All these measures passed handily last week. But the real blast from the past was the 49-percent-to-51-percent defeat of Proposition 26, which sought to specify a way to finance increased school construction in California. Prop. 26 was just the latest offering in a 20-year-old genre of how-to-get-around-Proposition-13 initiatives. Since Howard Jarvis‘ 1978 handiwork stripped from school boards their ability to raise property taxes, school districts have had to float bond measures requiring a two-thirds popular vote for passage every time they wished to build new schools. Prop. 26, which was supported by virtually every business, labor, teacher, parent, and Silicon and San Joaquin Valley organization in the state, proposed to reduce the requirement from two-thirds to a simple majority. For the past decade, nearly 90 percent of school-construction bonds have received majority support in California -- but only a little over 50 percent have received the required two-thirds. No analysis of why California schools crumbled into their decrepit state has failed to finger the two-thirds requirement, which time and again has enabled a minority of aging white homeowners, their own children grown, to vote down better schools for the state’s increasingly Latino student population.

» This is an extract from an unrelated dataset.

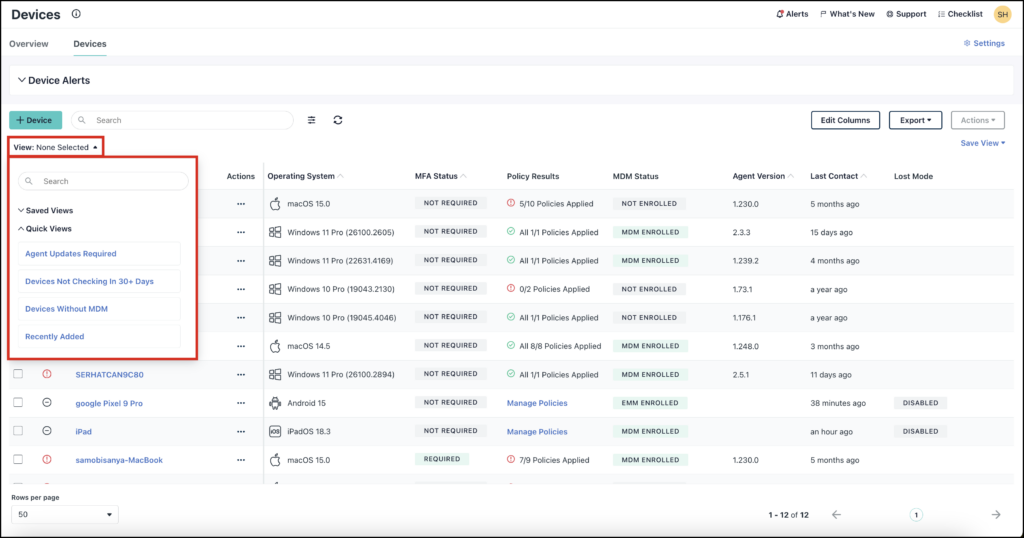Open Settings gear link
This screenshot has height=538, width=1024.
click(983, 44)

This election, though, was going to be different. Improving education now polled at the top of everyone‘s concerns. More important, the old Jarvis electorate was wheezing its way to oblivion. Since 1994, and the passage of the immigrant-bashing Proposition 187, Latinos had begun voting in far greater numbers. With that sea change in the state’s electorate, all manner of school bonds and minimum-wage hikes and even pro-union positions had begun to prevail at the polls. With the voting population now more diverse, Democrats had swept back into control of the Legislature, and had won the Governor‘s Office two years ago by 20 points. Surely, the time was ripe to revisit the two-thirds requirement.

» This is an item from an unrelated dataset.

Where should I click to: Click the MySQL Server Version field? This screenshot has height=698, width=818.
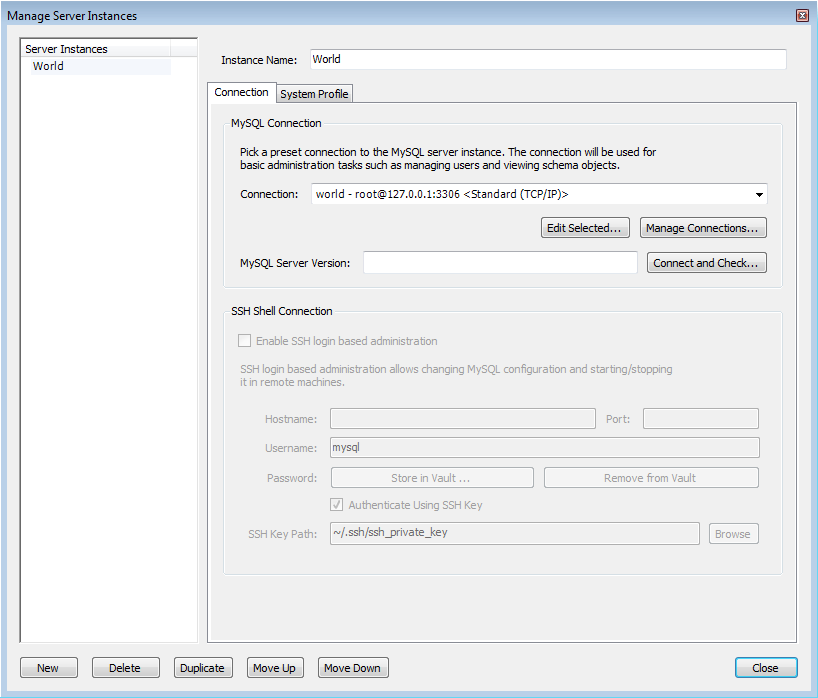500,262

Even the new political calendar, in which California’s presidential primary was moved from June (when the action was always over) to March (when state voters might actually make a difference), seemed to portend a change for the better, an increasing voter turnout. “We correctly anticipated a primary where California would be the focus of the presidential race, and where there‘d be a lot of voter excitement,” says Gale Kaufman, the political consultant who handled the Yes-on-26 campaign. “We anticipated incorrectly that a lot of that excitement would be on the Democratic side.”

Indeed, what killed Prop. 26 last week in California was that strangest of short-lived phenomena: the Bob Jones Bump. Determined to keep John McCain and his impostors from laying claim to their party, even if that meant voting for that frat boy from Texas, the Republican right turned out last week in numbers far exceeding any other group in the electorate. Orange County voters came to the polls as they hadn’t for 20 years, while voter participation lagged in the Democratic strongholds of L.A. (where turnout ran 5 percent below the state average) and the Bay Area (8 percent below the state average).

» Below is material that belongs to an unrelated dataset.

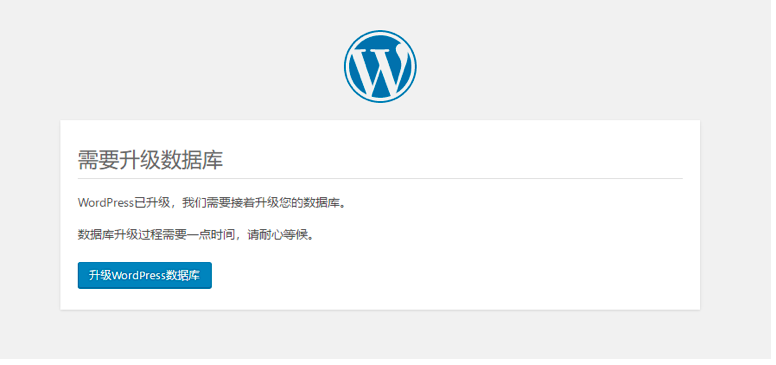Click the 数据库 characters on the blue button
This screenshot has height=365, width=776.
183,275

Worse yet, the racial composition of the electorate reverted to its pre-187 contours. Latinos were among the groups most supportive of Prop. 26 -- they approved it by a 61 percent margin -- but the Latino share of the electorate sagged last Tuesday to just 7 percent of the turnout, down from 12 percent in 1998. Two years ago, however, the state labor movement moved heaven and earth -- in Latino neighborhoods most especially -- in opposition to Prop. 226, which would have curtailed unions‘ involvement in elections. This year, Kaufman notes ruefully, “there was no Democratic get-out-the-vote at all.” Had Bill Bradley’s challenge to Al Gore been intense enough to compel the unions to campaign statewide for Gore, the electorate would have looked very different. As events had it, however, the unions had enabled Gore to dispatch Bradley in New Hampshire. By the time the Democratic contest rolled into California, it was already over.

Nor was that the end of Prop. 26‘s problems. Normally, support for a measure like 26 runs at least 5 percent higher in traditionally more liberal L.A. County than it does statewide. Last week, however, 26 ran only 1 point better in L.A., which strongly suggests that the prolonged debacle of the Belmont Learning Complex was a spike-size nail in its coffin.